Until this year, though, these precious holiday hours came with a price tag, a ticking clock. They always seemed luxuriously long on December 26th and 27th, but by December 29th and 30th, I was always wondering where the time had gone. 

These hours seemed to disappear at lightning speed, far more quickly than ordinary time, and inevitably I had nothing to show for them. That was the point, of course. It’s still the point. Only now the ticking clock has — sort of — disappeared.

Open Calendar

Open Calendar

A tree, a couch, an open week. These are days when dreaming is possible, when sitting still and doing nothing is not only permissible but almost encouraged. 

School is out, holiday to-dos are to-done. The calendar is open, the tasks complete. Even nature seems to be holding its breath. Autumn behind us, winter yet to truly begin.

Yesterday I watched two old movies and an episode of “The Ascent of Man.” Today I may put away some gifts and do a bit of tidying.
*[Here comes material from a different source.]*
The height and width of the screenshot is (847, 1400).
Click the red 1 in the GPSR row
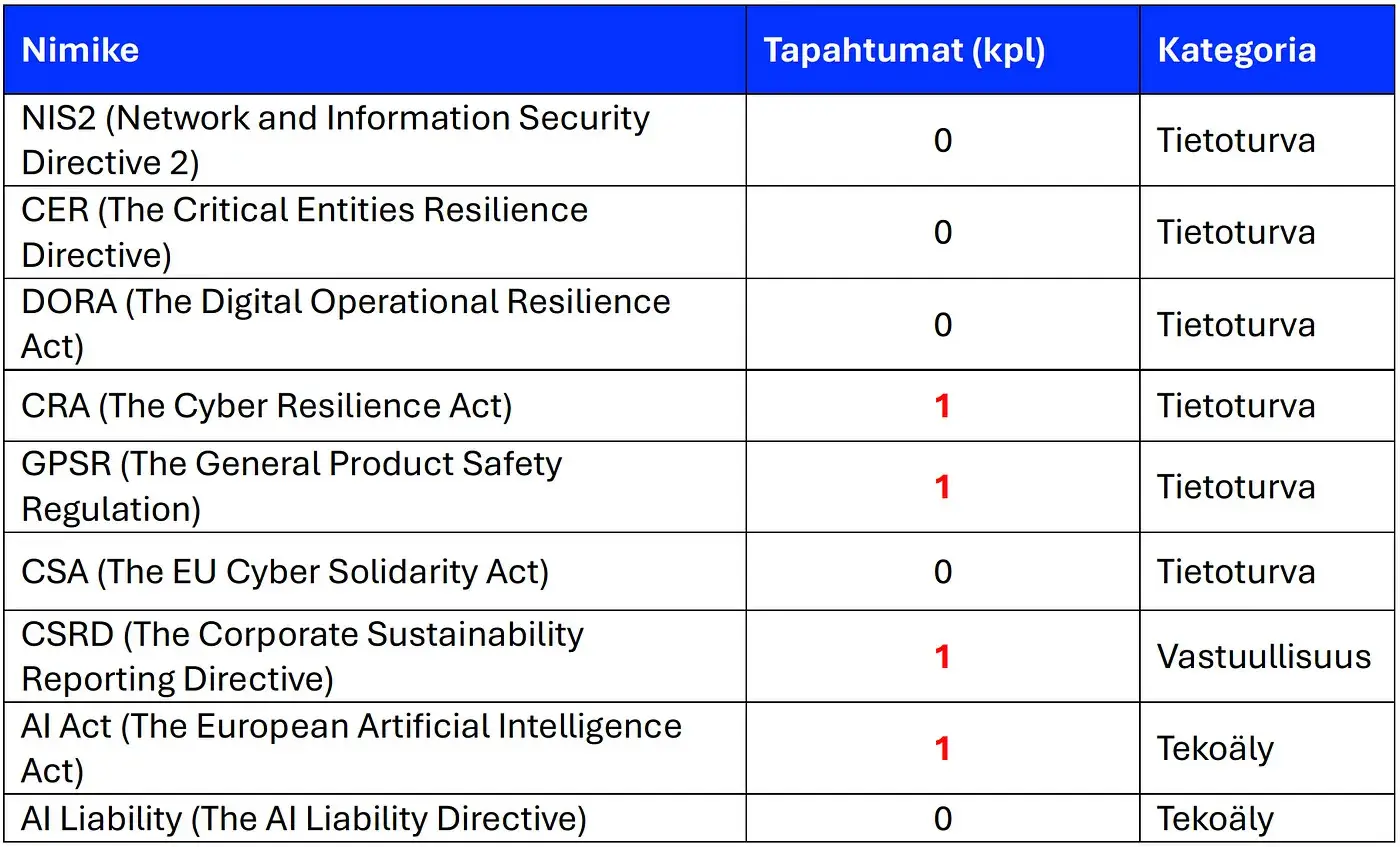point(942,487)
But then again … I may not.

Two Solstices

Two Solstices

We have one Christmas, one Easter, one Independence Day. But we have two solstices: one for the shortest day and one for the longest.
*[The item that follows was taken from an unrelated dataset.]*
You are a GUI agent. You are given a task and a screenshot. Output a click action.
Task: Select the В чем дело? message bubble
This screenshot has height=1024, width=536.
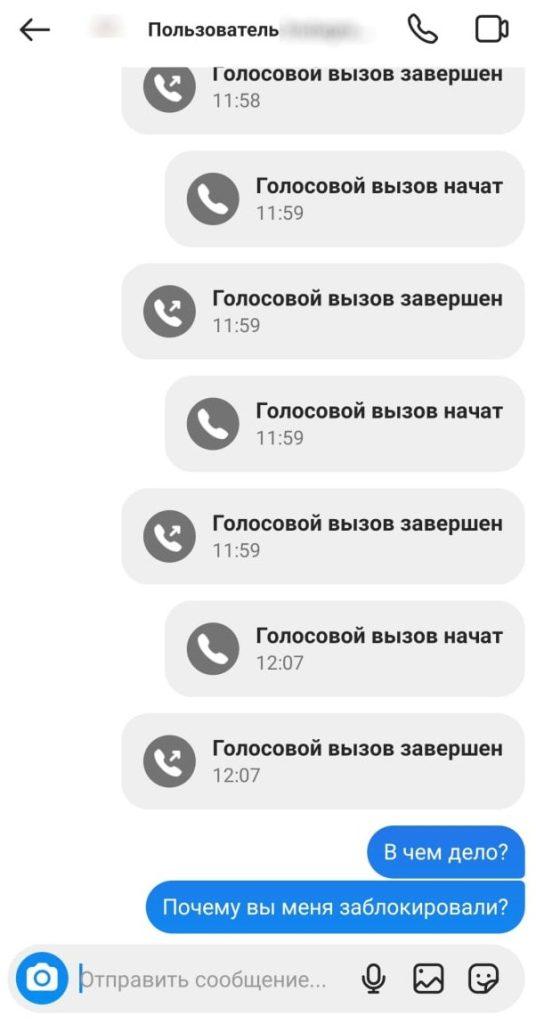(x=446, y=852)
As I sit here this morning, watching the world slowly lighten, I think about the imminent wisdom of these dual celebrations. You could see one as our pinnacle and one as our nadir. But there is a hopeful message in each, too.

In summer we revel in the long twilight, the early morning, the profusion. In winter we tell ourselves, it’s all up from here. 

We live in the present for one, in the future with the other. Surely we could do with a little of each.